[Data listing Boundary: Start]

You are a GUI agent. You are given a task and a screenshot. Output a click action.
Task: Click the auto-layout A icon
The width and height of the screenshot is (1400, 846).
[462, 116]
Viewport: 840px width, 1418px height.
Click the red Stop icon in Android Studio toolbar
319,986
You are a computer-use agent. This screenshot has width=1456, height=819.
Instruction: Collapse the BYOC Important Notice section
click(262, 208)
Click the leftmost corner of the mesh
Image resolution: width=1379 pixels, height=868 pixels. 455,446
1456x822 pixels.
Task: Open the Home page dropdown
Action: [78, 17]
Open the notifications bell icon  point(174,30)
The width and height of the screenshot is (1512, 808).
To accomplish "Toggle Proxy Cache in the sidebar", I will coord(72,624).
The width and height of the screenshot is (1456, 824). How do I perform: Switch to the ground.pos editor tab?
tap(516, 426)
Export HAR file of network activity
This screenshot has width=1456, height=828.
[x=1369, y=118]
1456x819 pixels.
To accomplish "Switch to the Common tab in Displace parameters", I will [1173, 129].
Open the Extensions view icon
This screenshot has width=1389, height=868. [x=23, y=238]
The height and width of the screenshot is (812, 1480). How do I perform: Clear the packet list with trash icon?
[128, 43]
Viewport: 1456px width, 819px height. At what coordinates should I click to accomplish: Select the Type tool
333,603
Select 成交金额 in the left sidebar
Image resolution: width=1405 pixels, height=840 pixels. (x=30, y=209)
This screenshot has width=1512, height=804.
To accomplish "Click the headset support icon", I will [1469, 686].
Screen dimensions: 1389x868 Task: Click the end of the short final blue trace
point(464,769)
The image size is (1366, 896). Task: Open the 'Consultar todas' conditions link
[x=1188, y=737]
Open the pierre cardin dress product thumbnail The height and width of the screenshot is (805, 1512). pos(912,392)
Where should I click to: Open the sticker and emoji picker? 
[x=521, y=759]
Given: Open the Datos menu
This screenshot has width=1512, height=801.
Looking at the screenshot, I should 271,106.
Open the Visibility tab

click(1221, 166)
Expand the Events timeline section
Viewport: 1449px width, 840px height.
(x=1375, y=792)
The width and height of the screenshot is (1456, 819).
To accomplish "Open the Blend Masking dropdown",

[Data listing Boundary: End]

Reproduce the line that contains "This screenshot has width=1456, height=828." and each line after it through the last line of the entries above, exactly; leave out all earlier lines.

This screenshot has width=1456, height=828.
[x=1369, y=118]
1456x819 pixels.
To accomplish "Switch to the Common tab in Displace parameters", I will [1173, 129].
Open the Extensions view icon
This screenshot has width=1389, height=868. [x=23, y=238]
The height and width of the screenshot is (812, 1480). How do I perform: Clear the packet list with trash icon?
[128, 43]
Viewport: 1456px width, 819px height. At what coordinates should I click to accomplish: Select the Type tool
333,603
Select 成交金额 in the left sidebar
Image resolution: width=1405 pixels, height=840 pixels. (x=30, y=209)
This screenshot has width=1512, height=804.
To accomplish "Click the headset support icon", I will [1469, 686].
Screen dimensions: 1389x868 Task: Click the end of the short final blue trace
point(464,769)
The image size is (1366, 896). Task: Open the 'Consultar todas' conditions link
[x=1188, y=737]
Open the pierre cardin dress product thumbnail The height and width of the screenshot is (805, 1512). pos(912,392)
Where should I click to: Open the sticker and emoji picker? 
[x=521, y=759]
Given: Open the Datos menu
This screenshot has width=1512, height=801.
Looking at the screenshot, I should 271,106.
Open the Visibility tab

click(1221, 166)
Expand the Events timeline section
Viewport: 1449px width, 840px height.
(x=1375, y=792)
The width and height of the screenshot is (1456, 819).
To accomplish "Open the Blend Masking dropdown",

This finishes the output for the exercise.